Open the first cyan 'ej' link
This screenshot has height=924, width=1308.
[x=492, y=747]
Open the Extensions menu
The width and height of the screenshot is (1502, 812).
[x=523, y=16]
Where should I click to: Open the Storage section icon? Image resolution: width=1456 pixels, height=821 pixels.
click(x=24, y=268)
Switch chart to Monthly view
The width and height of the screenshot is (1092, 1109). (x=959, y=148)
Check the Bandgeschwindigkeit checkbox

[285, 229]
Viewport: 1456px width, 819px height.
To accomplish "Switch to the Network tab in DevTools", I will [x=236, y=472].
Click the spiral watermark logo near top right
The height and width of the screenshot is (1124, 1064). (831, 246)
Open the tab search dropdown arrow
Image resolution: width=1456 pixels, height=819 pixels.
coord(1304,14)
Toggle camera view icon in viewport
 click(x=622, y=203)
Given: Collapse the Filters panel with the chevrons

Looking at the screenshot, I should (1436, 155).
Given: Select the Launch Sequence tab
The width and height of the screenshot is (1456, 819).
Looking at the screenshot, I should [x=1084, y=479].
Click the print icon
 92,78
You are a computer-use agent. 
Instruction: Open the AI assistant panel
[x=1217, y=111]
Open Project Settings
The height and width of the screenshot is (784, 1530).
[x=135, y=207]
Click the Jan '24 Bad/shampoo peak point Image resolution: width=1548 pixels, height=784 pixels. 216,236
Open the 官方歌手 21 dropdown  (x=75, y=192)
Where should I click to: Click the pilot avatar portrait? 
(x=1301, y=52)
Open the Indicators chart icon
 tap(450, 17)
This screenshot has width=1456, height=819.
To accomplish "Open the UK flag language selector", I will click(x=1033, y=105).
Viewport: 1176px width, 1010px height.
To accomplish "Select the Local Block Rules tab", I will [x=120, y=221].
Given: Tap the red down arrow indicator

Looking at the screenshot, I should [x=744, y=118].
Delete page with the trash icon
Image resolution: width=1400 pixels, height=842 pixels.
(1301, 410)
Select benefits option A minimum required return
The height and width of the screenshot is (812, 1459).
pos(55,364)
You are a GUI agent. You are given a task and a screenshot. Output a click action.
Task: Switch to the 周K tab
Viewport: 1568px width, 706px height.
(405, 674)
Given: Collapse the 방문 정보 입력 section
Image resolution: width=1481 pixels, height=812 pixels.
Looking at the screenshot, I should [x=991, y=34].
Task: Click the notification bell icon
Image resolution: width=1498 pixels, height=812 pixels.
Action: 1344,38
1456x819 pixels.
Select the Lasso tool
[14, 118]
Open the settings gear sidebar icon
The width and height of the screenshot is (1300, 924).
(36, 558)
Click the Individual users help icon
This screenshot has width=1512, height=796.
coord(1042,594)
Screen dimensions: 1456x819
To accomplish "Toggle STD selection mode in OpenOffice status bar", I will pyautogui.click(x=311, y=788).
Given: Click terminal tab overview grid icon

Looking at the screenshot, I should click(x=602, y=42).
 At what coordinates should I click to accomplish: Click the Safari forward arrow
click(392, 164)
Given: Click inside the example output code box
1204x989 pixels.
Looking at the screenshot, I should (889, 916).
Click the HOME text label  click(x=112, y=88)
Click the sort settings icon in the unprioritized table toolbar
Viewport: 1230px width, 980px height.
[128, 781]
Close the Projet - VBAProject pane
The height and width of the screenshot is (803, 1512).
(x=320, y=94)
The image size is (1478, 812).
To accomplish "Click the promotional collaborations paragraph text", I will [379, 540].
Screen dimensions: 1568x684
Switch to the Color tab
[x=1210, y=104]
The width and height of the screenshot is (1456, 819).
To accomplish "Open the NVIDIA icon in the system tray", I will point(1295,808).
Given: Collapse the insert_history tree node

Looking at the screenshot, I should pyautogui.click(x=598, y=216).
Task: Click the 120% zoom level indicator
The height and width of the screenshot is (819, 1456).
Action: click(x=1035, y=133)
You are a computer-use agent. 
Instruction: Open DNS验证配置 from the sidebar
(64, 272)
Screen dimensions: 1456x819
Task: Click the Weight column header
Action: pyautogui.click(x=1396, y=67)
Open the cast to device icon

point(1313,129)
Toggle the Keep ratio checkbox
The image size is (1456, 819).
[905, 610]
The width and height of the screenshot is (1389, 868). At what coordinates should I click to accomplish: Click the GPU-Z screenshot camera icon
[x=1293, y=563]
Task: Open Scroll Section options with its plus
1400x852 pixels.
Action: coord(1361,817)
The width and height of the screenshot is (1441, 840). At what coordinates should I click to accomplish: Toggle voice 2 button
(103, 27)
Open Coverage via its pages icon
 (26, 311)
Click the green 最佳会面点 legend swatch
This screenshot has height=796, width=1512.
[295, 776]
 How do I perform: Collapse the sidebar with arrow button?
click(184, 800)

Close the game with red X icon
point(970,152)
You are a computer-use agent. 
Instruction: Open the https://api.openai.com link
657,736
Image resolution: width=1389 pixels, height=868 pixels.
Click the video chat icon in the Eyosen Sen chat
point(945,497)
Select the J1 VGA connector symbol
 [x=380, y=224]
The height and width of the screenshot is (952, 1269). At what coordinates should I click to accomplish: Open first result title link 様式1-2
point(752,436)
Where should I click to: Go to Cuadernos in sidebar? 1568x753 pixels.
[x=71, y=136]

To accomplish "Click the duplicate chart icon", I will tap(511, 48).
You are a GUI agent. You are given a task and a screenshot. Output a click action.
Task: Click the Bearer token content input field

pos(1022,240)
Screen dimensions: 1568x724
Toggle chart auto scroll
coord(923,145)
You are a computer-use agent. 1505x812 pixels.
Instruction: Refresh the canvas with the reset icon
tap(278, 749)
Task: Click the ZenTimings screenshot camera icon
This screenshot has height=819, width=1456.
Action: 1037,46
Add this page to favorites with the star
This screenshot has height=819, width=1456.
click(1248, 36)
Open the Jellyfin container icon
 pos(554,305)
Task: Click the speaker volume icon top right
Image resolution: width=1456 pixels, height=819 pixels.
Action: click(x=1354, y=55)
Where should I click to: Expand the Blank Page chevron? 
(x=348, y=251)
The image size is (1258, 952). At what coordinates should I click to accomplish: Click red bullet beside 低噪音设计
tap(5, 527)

_Your goal_: For this exercise, give the entries above again with no difference at all.

_Result of this exercise_:
Open the first cyan 'ej' link
This screenshot has height=924, width=1308.
[x=492, y=747]
Open the Extensions menu
The width and height of the screenshot is (1502, 812).
[x=523, y=16]
Where should I click to: Open the Storage section icon? Image resolution: width=1456 pixels, height=821 pixels.
click(x=24, y=268)
Switch chart to Monthly view
The width and height of the screenshot is (1092, 1109). (x=959, y=148)
Check the Bandgeschwindigkeit checkbox

[285, 229]
Viewport: 1456px width, 819px height.
To accomplish "Switch to the Network tab in DevTools", I will [x=236, y=472].
Click the spiral watermark logo near top right
The height and width of the screenshot is (1124, 1064). (831, 246)
Open the tab search dropdown arrow
Image resolution: width=1456 pixels, height=819 pixels.
coord(1304,14)
Toggle camera view icon in viewport
 click(x=622, y=203)
Given: Collapse the Filters panel with the chevrons

Looking at the screenshot, I should (1436, 155).
Given: Select the Launch Sequence tab
The width and height of the screenshot is (1456, 819).
Looking at the screenshot, I should [x=1084, y=479].
Click the print icon
 92,78
You are a computer-use agent. 
Instruction: Open the AI assistant panel
[x=1217, y=111]
Open Project Settings
The height and width of the screenshot is (784, 1530).
[x=135, y=207]
Click the Jan '24 Bad/shampoo peak point Image resolution: width=1548 pixels, height=784 pixels. 216,236
Open the 官方歌手 21 dropdown  (x=75, y=192)
Where should I click to: Click the pilot avatar portrait? 
(x=1301, y=52)
Open the Indicators chart icon
 tap(450, 17)
This screenshot has width=1456, height=819.
To accomplish "Open the UK flag language selector", I will click(x=1033, y=105).
Viewport: 1176px width, 1010px height.
To accomplish "Select the Local Block Rules tab", I will [x=120, y=221].
Given: Tap the red down arrow indicator

Looking at the screenshot, I should [x=744, y=118].
Delete page with the trash icon
Image resolution: width=1400 pixels, height=842 pixels.
(1301, 410)
Select benefits option A minimum required return
The height and width of the screenshot is (812, 1459).
pos(55,364)
You are a GUI agent. You are given a task and a screenshot. Output a click action.
Task: Switch to the 周K tab
Viewport: 1568px width, 706px height.
(405, 674)
Given: Collapse the 방문 정보 입력 section
Image resolution: width=1481 pixels, height=812 pixels.
Looking at the screenshot, I should [x=991, y=34].
Task: Click the notification bell icon
Image resolution: width=1498 pixels, height=812 pixels.
Action: 1344,38
1456x819 pixels.
Select the Lasso tool
[14, 118]
Open the settings gear sidebar icon
The width and height of the screenshot is (1300, 924).
(36, 558)
Click the Individual users help icon
This screenshot has width=1512, height=796.
coord(1042,594)
Screen dimensions: 1456x819
To accomplish "Toggle STD selection mode in OpenOffice status bar", I will pyautogui.click(x=311, y=788).
Given: Click terminal tab overview grid icon

Looking at the screenshot, I should click(x=602, y=42).
 At what coordinates should I click to accomplish: Click the Safari forward arrow
click(392, 164)
Given: Click inside the example output code box
1204x989 pixels.
Looking at the screenshot, I should (889, 916).
Click the HOME text label  click(x=112, y=88)
Click the sort settings icon in the unprioritized table toolbar
Viewport: 1230px width, 980px height.
[128, 781]
Close the Projet - VBAProject pane
The height and width of the screenshot is (803, 1512).
(x=320, y=94)
The image size is (1478, 812).
To accomplish "Click the promotional collaborations paragraph text", I will [379, 540].
Screen dimensions: 1568x684
Switch to the Color tab
[x=1210, y=104]
The width and height of the screenshot is (1456, 819).
To accomplish "Open the NVIDIA icon in the system tray", I will point(1295,808).
Given: Collapse the insert_history tree node

Looking at the screenshot, I should pyautogui.click(x=598, y=216).
Task: Click the 120% zoom level indicator
The height and width of the screenshot is (819, 1456).
Action: click(x=1035, y=133)
You are a computer-use agent. 
Instruction: Open DNS验证配置 from the sidebar
(64, 272)
Screen dimensions: 1456x819
Task: Click the Weight column header
Action: pyautogui.click(x=1396, y=67)
Open the cast to device icon

point(1313,129)
Toggle the Keep ratio checkbox
The image size is (1456, 819).
[905, 610]
The width and height of the screenshot is (1389, 868). At what coordinates should I click to accomplish: Click the GPU-Z screenshot camera icon
[x=1293, y=563]
Task: Open Scroll Section options with its plus
1400x852 pixels.
Action: coord(1361,817)
The width and height of the screenshot is (1441, 840). At what coordinates should I click to accomplish: Toggle voice 2 button
(103, 27)
Open Coverage via its pages icon
 (26, 311)
Click the green 最佳会面点 legend swatch
This screenshot has height=796, width=1512.
[295, 776]
 How do I perform: Collapse the sidebar with arrow button?
click(184, 800)

Close the game with red X icon
point(970,152)
You are a computer-use agent. 
Instruction: Open the https://api.openai.com link
657,736
Image resolution: width=1389 pixels, height=868 pixels.
Click the video chat icon in the Eyosen Sen chat
point(945,497)
Select the J1 VGA connector symbol
 [x=380, y=224]
The height and width of the screenshot is (952, 1269). At what coordinates should I click to accomplish: Open first result title link 様式1-2
point(752,436)
Where should I click to: Go to Cuadernos in sidebar? 1568x753 pixels.
[x=71, y=136]

To accomplish "Click the duplicate chart icon", I will tap(511, 48).
You are a GUI agent. You are given a task and a screenshot. Output a click action.
Task: Click the Bearer token content input field

pos(1022,240)
Screen dimensions: 1568x724
Toggle chart auto scroll
coord(923,145)
You are a computer-use agent. 1505x812 pixels.
Instruction: Refresh the canvas with the reset icon
tap(278, 749)
Task: Click the ZenTimings screenshot camera icon
This screenshot has height=819, width=1456.
Action: 1037,46
Add this page to favorites with the star
This screenshot has height=819, width=1456.
click(1248, 36)
Open the Jellyfin container icon
 pos(554,305)
Task: Click the speaker volume icon top right
Image resolution: width=1456 pixels, height=819 pixels.
Action: click(x=1354, y=55)
Where should I click to: Expand the Blank Page chevron? 
(x=348, y=251)
The image size is (1258, 952). At what coordinates should I click to accomplish: Click red bullet beside 低噪音设计
tap(5, 527)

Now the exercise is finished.